No concrete examples are coming to mind at the moment, but just thinking about it leads me to believe it's best to stick with the character's nickname. But this assertion is circumstantial: you say the main character has started to use this fellow's real name; I ask you why?

If someone is going by Nicky the whole time and then dramatically reveals their true name to be Nikolaevich, why does this make it necessary for the other characters to change what they call him? Is your character specifically indicating that he wishes to be referred to by his full name? If not, continue to use the nickname, both in narration and dialogue.

Ah! I thought of a simple example. In Harry Potter, Voldemort's true name is in time revealed to be Tom Riddle. Dumbledore always calls him by this name (Tom), but he is still called Voldemort by the narrator and by other characters talking about him. Few other characters ever address him by name. It's rarely necessary to do so--how often do your dialogues need to start out with a name? "Sarah, I wish it were louder." "Mick, I'm afraid so." I actually think it should only occur in a small percentage of your dialogues. And other characters referring to this fellow when he's not around would still use the name they know best--his nickname.

As a rule, I find it's bad to change what a third person narrator calls a character, anywhere, ever. It's discombobulating and strange, because that narrator is assumed to have certain transcendental and genuine knowledge of a concrete and absolute nature. I can't think of a single instance of it ever happening, in anything I've read, unless someone had been using a flat-out fake identity.

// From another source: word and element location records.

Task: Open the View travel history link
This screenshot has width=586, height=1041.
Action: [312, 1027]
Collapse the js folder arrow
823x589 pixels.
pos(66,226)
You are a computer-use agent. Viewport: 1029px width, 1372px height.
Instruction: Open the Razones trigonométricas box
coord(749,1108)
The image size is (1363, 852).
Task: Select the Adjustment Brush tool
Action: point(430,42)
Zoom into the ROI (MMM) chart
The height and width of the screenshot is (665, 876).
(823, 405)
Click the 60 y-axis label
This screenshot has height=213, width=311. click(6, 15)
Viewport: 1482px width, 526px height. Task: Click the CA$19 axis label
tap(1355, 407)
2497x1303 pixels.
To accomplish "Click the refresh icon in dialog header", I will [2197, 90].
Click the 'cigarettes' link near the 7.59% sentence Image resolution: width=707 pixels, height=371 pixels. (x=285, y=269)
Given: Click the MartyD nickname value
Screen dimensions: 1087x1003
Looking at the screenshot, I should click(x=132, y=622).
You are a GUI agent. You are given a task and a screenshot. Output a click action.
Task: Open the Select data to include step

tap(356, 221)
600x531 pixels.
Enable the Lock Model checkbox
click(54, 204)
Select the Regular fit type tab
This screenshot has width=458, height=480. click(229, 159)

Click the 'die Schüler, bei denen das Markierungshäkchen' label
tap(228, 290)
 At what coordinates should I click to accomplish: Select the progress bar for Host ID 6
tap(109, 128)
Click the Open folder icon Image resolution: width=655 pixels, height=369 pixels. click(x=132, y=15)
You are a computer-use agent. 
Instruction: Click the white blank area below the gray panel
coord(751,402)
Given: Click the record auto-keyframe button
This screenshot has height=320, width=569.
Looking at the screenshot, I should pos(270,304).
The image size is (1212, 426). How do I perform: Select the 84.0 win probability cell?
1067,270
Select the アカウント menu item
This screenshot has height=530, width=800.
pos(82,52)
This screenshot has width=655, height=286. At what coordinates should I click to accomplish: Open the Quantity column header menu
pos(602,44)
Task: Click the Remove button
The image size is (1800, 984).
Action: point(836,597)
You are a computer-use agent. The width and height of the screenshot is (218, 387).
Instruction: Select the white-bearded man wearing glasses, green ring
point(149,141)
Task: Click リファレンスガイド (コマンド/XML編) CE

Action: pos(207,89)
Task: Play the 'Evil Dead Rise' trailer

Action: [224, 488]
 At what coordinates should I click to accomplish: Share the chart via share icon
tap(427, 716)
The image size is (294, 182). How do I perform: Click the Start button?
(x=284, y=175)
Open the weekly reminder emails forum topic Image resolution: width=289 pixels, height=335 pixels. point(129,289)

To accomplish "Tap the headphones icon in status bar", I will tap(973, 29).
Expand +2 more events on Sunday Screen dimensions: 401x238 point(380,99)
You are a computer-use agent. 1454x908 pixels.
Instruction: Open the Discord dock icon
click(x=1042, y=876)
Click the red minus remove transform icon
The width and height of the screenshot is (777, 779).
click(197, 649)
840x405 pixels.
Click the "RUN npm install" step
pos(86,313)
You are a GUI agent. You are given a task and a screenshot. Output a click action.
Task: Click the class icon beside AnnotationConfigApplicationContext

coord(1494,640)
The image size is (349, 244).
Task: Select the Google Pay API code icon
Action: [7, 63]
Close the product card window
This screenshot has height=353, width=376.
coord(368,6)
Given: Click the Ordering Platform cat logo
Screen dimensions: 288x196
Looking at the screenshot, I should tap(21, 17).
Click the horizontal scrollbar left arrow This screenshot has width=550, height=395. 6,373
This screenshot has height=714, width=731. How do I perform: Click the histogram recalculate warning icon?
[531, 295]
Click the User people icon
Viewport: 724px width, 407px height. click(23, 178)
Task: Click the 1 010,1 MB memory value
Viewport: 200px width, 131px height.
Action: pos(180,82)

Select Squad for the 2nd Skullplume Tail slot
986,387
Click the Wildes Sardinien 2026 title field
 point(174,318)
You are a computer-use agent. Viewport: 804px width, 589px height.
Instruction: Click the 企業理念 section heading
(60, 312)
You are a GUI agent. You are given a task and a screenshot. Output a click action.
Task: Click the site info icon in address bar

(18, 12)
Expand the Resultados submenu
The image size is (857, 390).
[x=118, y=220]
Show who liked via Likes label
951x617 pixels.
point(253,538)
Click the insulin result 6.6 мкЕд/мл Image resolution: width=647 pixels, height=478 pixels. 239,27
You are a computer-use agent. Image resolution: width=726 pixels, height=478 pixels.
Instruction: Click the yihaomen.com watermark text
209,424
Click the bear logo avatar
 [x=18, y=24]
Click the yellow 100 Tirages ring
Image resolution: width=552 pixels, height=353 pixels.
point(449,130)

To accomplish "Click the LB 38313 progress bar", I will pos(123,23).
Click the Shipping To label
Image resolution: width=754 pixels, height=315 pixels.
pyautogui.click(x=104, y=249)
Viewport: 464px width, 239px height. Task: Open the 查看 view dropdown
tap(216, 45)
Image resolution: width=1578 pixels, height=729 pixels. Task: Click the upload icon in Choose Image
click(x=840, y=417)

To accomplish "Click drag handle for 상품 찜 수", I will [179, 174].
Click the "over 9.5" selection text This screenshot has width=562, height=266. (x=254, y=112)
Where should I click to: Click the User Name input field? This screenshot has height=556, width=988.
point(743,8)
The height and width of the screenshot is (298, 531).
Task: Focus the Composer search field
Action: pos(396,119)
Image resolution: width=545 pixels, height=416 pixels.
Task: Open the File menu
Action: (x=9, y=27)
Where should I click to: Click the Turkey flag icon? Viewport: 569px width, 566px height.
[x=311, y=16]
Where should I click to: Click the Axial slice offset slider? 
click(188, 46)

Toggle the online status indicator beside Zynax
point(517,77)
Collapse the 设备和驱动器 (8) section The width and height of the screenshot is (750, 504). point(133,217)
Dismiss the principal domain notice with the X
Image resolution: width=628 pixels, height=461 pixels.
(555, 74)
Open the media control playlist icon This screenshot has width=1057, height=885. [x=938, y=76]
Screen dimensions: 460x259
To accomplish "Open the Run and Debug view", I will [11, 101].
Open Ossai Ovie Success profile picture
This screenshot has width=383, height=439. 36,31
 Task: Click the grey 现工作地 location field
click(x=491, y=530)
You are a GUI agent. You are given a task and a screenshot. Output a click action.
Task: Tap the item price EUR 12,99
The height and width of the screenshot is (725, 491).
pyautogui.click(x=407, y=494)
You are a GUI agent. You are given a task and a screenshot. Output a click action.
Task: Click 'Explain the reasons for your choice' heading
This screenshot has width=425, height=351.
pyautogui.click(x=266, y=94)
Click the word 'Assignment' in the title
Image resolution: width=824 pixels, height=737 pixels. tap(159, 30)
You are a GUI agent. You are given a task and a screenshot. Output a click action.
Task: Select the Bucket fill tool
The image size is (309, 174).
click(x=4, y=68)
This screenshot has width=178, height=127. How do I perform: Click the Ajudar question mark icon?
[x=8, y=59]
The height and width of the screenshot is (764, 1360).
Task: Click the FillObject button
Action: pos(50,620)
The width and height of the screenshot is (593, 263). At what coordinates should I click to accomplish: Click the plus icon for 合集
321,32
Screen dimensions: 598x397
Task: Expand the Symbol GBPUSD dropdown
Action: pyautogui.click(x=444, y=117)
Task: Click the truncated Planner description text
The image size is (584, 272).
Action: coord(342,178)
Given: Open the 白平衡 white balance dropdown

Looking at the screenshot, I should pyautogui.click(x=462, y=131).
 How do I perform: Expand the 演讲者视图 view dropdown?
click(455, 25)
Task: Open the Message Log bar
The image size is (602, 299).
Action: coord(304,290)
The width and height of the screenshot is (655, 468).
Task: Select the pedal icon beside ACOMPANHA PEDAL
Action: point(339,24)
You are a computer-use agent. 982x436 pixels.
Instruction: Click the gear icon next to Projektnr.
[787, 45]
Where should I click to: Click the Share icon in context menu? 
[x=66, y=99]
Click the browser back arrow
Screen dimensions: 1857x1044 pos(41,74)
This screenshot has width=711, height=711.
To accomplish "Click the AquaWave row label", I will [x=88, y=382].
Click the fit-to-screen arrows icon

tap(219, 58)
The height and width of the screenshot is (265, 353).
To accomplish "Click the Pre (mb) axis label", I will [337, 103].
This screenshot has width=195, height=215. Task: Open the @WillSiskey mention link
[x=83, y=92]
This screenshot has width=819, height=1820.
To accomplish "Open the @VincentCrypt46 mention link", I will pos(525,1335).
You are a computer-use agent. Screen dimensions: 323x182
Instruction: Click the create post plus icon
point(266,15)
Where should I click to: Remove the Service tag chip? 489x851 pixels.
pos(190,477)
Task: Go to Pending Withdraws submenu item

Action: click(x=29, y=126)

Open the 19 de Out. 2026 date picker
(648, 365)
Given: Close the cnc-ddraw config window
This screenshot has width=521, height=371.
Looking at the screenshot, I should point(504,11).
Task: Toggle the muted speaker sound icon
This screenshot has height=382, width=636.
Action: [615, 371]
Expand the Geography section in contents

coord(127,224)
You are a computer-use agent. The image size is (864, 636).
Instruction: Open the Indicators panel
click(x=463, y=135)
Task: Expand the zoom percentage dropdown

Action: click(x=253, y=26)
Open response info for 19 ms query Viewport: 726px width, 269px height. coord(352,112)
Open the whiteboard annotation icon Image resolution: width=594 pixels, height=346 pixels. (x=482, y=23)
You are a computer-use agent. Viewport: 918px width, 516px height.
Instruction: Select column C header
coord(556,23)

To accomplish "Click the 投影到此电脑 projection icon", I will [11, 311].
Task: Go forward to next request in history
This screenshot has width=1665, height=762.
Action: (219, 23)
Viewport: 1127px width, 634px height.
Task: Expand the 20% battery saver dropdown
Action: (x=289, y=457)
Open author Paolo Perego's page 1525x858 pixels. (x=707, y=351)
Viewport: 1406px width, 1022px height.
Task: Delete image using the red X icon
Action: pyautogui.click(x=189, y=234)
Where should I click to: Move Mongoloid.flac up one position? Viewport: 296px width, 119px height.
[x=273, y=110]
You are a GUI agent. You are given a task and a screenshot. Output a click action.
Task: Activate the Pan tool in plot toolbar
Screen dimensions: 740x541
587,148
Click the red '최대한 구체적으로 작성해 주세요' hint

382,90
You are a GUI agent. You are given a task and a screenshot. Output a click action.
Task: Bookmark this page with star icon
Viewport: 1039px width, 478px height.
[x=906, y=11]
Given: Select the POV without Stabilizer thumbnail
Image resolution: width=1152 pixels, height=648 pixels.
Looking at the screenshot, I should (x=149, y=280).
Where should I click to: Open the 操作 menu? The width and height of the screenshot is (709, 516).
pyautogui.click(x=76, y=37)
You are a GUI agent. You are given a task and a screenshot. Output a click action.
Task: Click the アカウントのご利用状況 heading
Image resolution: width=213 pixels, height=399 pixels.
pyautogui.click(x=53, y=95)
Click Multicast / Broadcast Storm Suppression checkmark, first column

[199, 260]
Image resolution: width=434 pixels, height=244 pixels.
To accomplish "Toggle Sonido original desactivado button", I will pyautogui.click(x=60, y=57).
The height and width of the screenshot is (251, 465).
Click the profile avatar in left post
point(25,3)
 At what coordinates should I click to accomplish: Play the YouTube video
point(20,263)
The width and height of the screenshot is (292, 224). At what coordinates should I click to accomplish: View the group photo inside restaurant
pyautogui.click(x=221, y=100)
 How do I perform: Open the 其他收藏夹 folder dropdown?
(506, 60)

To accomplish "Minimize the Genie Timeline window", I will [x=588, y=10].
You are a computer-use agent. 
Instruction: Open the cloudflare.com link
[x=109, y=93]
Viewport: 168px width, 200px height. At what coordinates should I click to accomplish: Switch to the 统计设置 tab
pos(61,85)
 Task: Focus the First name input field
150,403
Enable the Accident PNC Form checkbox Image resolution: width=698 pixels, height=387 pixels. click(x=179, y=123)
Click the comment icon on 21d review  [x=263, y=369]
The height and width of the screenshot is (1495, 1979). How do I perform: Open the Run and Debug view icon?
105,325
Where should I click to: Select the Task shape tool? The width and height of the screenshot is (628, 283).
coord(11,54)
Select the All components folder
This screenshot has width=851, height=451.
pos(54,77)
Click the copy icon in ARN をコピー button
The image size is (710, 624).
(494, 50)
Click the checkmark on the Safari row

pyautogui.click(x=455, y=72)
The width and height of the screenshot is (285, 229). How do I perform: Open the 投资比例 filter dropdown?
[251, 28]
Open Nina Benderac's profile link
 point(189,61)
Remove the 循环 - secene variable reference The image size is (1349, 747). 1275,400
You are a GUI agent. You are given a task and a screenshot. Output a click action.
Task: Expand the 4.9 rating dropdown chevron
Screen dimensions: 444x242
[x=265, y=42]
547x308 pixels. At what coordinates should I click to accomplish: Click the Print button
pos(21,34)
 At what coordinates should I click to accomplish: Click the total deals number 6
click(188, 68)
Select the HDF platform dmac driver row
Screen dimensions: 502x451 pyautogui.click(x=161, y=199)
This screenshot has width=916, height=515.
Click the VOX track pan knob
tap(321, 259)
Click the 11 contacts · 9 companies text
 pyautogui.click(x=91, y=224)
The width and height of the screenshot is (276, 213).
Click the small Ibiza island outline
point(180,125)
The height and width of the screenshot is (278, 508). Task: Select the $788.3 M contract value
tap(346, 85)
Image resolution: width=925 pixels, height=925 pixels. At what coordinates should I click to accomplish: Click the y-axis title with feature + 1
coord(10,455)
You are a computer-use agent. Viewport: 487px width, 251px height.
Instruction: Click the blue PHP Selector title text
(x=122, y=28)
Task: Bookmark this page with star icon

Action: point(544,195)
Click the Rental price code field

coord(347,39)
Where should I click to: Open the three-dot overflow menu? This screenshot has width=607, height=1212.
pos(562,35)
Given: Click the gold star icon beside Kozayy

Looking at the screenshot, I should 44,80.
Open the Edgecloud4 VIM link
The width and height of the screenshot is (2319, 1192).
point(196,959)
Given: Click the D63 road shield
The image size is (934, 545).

In fiction (which takes place in a universe much neater than our own), a change of name almost always indicates a change of status. Thus when Strider becomes Aragorn his status changes from vagabond to king. How a character responds to the change of name, therefore, is a signal of how they respond to the change of status. Failure to change would indicate either a refusal to acknowledge the change of status or a claim to an intimacy that supersedes those of status, like members of the royal family calling the queen Lillibet or Grandma, or a claim to superior status that does not require you to acknowledge the new status.

So how your characters handle the new name indicates whether or not, and in what way, they acknowledge and accept the character's new status.

  • "change of name almost always indicates a change of status" very true. It is always done for a reason, and the treatment of the name change should depend on that reason.